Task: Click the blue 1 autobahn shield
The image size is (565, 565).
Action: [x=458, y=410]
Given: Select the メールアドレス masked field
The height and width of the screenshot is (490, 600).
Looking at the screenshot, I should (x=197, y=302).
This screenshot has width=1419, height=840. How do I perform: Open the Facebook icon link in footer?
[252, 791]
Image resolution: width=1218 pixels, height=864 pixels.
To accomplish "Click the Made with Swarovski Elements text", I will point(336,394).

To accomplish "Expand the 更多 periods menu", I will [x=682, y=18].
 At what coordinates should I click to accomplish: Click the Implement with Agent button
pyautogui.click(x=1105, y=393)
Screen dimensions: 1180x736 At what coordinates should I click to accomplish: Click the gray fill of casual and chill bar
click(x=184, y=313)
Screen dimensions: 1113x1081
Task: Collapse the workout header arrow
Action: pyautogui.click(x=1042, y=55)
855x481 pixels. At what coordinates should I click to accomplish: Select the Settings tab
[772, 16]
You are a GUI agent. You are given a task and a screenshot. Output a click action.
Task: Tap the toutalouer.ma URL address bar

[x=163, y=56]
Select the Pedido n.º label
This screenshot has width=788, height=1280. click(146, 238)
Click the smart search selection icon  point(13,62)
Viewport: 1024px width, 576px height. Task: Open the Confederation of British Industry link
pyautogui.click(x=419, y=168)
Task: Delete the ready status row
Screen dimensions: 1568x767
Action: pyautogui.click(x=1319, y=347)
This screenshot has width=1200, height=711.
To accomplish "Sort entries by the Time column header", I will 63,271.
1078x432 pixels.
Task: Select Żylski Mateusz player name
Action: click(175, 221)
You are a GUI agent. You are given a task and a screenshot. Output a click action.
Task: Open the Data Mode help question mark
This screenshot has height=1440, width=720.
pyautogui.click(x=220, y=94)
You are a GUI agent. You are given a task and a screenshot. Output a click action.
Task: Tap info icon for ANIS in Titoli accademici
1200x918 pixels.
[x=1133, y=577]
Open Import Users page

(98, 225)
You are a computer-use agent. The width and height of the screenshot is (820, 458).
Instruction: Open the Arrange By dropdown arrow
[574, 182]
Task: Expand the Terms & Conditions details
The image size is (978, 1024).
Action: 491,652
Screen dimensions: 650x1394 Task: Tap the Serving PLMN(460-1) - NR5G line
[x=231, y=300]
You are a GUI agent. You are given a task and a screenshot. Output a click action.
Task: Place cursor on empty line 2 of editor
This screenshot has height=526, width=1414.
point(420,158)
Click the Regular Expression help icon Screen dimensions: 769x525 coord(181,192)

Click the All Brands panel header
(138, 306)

+ + + + + + +

_TASK TO CARRY OUT_
Your task is to repeat the entries exactly.

_RESULT FOR THIS EXERCISE_
Task: Click the blue 1 autobahn shield
The image size is (565, 565).
Action: [x=458, y=410]
Given: Select the メールアドレス masked field
The height and width of the screenshot is (490, 600).
Looking at the screenshot, I should (x=197, y=302).
This screenshot has width=1419, height=840. How do I perform: Open the Facebook icon link in footer?
[252, 791]
Image resolution: width=1218 pixels, height=864 pixels.
To accomplish "Click the Made with Swarovski Elements text", I will point(336,394).

To accomplish "Expand the 更多 periods menu", I will [x=682, y=18].
 At what coordinates should I click to accomplish: Click the Implement with Agent button
pyautogui.click(x=1105, y=393)
Screen dimensions: 1180x736 At what coordinates should I click to accomplish: Click the gray fill of casual and chill bar
click(x=184, y=313)
Screen dimensions: 1113x1081
Task: Collapse the workout header arrow
Action: pyautogui.click(x=1042, y=55)
855x481 pixels. At what coordinates should I click to accomplish: Select the Settings tab
[772, 16]
You are a GUI agent. You are given a task and a screenshot. Output a click action.
Task: Tap the toutalouer.ma URL address bar

[x=163, y=56]
Select the Pedido n.º label
This screenshot has width=788, height=1280. click(146, 238)
Click the smart search selection icon  point(13,62)
Viewport: 1024px width, 576px height. Task: Open the Confederation of British Industry link
pyautogui.click(x=419, y=168)
Task: Delete the ready status row
Screen dimensions: 1568x767
Action: pyautogui.click(x=1319, y=347)
This screenshot has width=1200, height=711.
To accomplish "Sort entries by the Time column header", I will 63,271.
1078x432 pixels.
Task: Select Żylski Mateusz player name
Action: click(175, 221)
You are a GUI agent. You are given a task and a screenshot. Output a click action.
Task: Open the Data Mode help question mark
This screenshot has height=1440, width=720.
pyautogui.click(x=220, y=94)
You are a GUI agent. You are given a task and a screenshot. Output a click action.
Task: Tap info icon for ANIS in Titoli accademici
1200x918 pixels.
[x=1133, y=577]
Open Import Users page

(98, 225)
You are a computer-use agent. The width and height of the screenshot is (820, 458).
Instruction: Open the Arrange By dropdown arrow
[574, 182]
Task: Expand the Terms & Conditions details
The image size is (978, 1024).
Action: 491,652
Screen dimensions: 650x1394 Task: Tap the Serving PLMN(460-1) - NR5G line
[x=231, y=300]
You are a GUI agent. You are given a task and a screenshot. Output a click action.
Task: Place cursor on empty line 2 of editor
This screenshot has height=526, width=1414.
point(420,158)
Click the Regular Expression help icon Screen dimensions: 769x525 coord(181,192)

Click the All Brands panel header
(138, 306)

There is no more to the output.